CVS edit link for Peritus
I'm PHP programmer and use Drupal about 1,5 from now. Recently I finished my last module, which converts a PDF file to ImageFields and I think its good idea to share it with Drupal community. The work was performed with collaboration of user OnkelTem (
http://drupal.org/user/239962) who is requesting CVS account too since he will be the co-maintainer of the module.
Module is implemented as a widget for FileField CCK field. It takes PDF file on its input, renders PDF on pages using IM, and then places result to associated ImageField. Actual task on conversion is perfomed by cron, which takes setting like how many PDFs are processed at once.
This functionality was initially requested by OnkelTem in this thread http://drupal.org/node/773050
Nikita
Comments
Comment #1
elamanAttaching my module...
Comment #2
avpadernoHello, and thanks for applying for a CVS account. I am adding the review tags, and some volunteers will review your code, pointing out what needs to be changed.

» **EXERCISE 1**:
Write out the Drupal CVS account application word for word, from start to finish.
The listing has nothing to do with the Drupal CVS account application.

» **PROVIDED MATERIAL**:
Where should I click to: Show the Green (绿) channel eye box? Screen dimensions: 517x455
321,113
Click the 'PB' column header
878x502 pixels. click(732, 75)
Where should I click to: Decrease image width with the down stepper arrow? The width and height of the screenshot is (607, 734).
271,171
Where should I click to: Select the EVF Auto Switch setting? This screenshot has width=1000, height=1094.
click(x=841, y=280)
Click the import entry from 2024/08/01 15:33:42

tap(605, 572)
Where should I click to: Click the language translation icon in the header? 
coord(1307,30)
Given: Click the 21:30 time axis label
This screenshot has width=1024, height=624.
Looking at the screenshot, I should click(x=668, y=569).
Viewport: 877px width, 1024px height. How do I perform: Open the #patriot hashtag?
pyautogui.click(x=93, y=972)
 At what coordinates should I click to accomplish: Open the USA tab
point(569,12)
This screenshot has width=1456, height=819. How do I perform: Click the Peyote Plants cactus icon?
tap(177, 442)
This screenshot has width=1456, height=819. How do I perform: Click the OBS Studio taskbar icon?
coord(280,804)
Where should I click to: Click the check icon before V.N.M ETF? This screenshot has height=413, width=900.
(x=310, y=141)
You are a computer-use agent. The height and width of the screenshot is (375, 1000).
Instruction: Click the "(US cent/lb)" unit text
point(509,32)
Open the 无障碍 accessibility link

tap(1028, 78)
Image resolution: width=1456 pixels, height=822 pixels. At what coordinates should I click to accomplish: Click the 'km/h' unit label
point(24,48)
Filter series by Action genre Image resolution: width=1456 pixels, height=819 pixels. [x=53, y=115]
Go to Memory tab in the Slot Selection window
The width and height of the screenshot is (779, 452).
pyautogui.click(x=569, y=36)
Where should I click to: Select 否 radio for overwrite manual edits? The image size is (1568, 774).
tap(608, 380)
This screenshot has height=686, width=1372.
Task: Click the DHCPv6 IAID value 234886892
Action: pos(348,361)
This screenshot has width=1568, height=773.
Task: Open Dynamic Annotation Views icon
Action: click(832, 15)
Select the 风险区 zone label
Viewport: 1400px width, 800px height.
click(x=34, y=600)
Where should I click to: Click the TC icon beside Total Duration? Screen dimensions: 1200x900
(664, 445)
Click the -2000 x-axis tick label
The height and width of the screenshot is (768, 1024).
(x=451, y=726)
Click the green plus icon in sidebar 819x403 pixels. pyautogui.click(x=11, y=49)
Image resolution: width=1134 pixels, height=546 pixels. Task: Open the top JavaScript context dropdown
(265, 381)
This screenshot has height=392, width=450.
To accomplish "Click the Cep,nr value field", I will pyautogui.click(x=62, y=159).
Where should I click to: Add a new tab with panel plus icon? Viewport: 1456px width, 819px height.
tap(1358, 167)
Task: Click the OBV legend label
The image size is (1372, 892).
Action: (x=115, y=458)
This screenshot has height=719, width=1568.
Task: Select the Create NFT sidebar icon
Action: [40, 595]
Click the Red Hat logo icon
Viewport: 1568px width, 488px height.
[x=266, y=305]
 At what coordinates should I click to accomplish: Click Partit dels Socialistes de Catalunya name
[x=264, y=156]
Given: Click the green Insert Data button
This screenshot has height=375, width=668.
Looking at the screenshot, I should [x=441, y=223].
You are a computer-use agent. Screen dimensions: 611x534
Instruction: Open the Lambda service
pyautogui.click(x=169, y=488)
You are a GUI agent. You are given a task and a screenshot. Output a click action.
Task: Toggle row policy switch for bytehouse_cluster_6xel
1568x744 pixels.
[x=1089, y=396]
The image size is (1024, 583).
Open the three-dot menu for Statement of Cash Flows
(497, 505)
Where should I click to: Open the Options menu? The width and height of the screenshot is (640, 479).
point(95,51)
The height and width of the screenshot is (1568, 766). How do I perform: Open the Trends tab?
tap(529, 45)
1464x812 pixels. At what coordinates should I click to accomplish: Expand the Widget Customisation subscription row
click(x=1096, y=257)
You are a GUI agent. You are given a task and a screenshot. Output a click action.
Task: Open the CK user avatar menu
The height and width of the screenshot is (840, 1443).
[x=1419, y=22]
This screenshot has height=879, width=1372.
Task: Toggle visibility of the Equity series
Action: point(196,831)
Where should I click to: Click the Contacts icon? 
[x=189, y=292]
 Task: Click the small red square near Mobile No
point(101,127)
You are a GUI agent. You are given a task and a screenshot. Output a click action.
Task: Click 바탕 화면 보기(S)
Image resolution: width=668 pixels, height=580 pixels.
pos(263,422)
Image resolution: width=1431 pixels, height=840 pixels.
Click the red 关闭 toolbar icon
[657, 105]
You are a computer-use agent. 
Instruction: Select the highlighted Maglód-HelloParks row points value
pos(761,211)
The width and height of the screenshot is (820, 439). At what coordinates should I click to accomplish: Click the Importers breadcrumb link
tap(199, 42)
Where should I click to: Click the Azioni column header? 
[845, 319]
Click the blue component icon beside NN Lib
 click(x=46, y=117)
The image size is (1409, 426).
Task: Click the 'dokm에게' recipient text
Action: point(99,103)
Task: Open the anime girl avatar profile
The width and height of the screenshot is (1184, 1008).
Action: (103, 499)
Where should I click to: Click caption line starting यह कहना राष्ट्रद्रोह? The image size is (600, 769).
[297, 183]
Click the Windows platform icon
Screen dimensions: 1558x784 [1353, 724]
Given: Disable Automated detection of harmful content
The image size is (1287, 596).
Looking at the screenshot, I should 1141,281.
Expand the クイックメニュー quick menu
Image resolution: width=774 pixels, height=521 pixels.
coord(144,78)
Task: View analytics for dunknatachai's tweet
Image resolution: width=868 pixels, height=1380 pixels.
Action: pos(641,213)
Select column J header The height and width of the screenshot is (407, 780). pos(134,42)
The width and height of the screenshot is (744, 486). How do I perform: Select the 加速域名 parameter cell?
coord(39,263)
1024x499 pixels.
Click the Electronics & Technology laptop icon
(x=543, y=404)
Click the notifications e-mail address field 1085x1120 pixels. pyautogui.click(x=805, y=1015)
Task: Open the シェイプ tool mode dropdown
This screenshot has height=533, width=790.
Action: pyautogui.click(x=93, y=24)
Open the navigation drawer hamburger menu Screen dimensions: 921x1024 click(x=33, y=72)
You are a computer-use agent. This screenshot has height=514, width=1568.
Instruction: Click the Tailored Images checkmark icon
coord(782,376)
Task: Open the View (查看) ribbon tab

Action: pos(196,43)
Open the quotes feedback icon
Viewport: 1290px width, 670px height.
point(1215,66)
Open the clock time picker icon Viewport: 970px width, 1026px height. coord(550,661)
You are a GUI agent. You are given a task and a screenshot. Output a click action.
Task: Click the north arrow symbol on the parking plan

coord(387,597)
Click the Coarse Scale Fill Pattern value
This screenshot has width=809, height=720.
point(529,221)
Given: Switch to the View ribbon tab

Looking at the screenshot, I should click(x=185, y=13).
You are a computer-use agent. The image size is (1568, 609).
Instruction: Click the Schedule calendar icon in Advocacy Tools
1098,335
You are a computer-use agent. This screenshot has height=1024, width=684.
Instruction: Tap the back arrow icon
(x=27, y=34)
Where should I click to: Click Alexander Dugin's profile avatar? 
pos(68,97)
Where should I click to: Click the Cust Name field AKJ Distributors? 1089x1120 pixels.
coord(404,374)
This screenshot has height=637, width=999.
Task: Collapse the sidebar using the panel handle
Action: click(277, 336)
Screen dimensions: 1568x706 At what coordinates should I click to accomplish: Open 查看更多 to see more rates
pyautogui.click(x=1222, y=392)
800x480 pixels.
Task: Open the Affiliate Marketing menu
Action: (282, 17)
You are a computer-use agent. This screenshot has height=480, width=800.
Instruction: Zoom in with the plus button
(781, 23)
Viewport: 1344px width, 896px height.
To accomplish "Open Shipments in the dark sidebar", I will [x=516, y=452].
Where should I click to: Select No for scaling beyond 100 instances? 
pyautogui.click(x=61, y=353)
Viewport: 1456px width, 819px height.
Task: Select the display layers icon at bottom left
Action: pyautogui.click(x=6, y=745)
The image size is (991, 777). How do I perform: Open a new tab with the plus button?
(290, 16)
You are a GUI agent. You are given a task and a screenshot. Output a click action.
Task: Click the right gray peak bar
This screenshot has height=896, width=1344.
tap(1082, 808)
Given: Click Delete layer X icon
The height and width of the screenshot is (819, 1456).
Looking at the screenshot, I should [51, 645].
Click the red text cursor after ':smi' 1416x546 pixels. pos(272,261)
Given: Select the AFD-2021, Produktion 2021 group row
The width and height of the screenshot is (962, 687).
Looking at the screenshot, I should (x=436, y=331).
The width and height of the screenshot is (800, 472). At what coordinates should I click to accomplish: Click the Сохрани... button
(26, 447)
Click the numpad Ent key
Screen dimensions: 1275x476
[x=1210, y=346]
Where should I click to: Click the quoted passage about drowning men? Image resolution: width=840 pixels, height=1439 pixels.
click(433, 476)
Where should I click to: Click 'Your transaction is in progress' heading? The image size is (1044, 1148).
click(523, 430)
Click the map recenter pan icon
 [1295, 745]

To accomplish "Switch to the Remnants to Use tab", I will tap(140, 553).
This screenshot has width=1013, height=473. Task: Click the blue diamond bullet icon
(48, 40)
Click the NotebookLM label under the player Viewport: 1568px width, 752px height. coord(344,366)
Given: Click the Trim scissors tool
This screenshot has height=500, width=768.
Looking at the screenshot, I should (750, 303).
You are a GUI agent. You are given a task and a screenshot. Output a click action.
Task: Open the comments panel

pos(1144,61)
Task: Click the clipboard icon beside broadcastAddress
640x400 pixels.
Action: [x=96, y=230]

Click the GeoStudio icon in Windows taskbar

» **EXERCISE 2**:
From the listing, give again the part that opens with the line containing "Given: Select the" and closes with the line containing "Looking at the screenshot, I should (x=436, y=331).", both lines included, and nothing else.

» **SOLUTION 1**:
CVS edit link for Peritus
I'm PHP programmer and use Drupal about 1,5 from now. Recently I finished my last module, which converts a PDF file to ImageFields and I think its good idea to share it with Drupal community. The work was performed with collaboration of user OnkelTem (
http://drupal.org/user/239962) who is requesting CVS account too since he will be the co-maintainer of the module.
Module is implemented as a widget for FileField CCK field. It takes PDF file on its input, renders PDF on pages using IM, and then places result to associated ImageField. Actual task on conversion is perfomed by cron, which takes setting like how many PDFs are processed at once.
This functionality was initially requested by OnkelTem in this thread http://drupal.org/node/773050
Nikita
Comments
Comment #1
elamanAttaching my module...
Comment #2
avpadernoHello, and thanks for applying for a CVS account. I am adding the review tags, and some volunteers will review your code, pointing out what needs to be changed.

» **SOLUTION 2**:
Given: Select the AFD-2021, Produktion 2021 group row
The width and height of the screenshot is (962, 687).
Looking at the screenshot, I should (x=436, y=331).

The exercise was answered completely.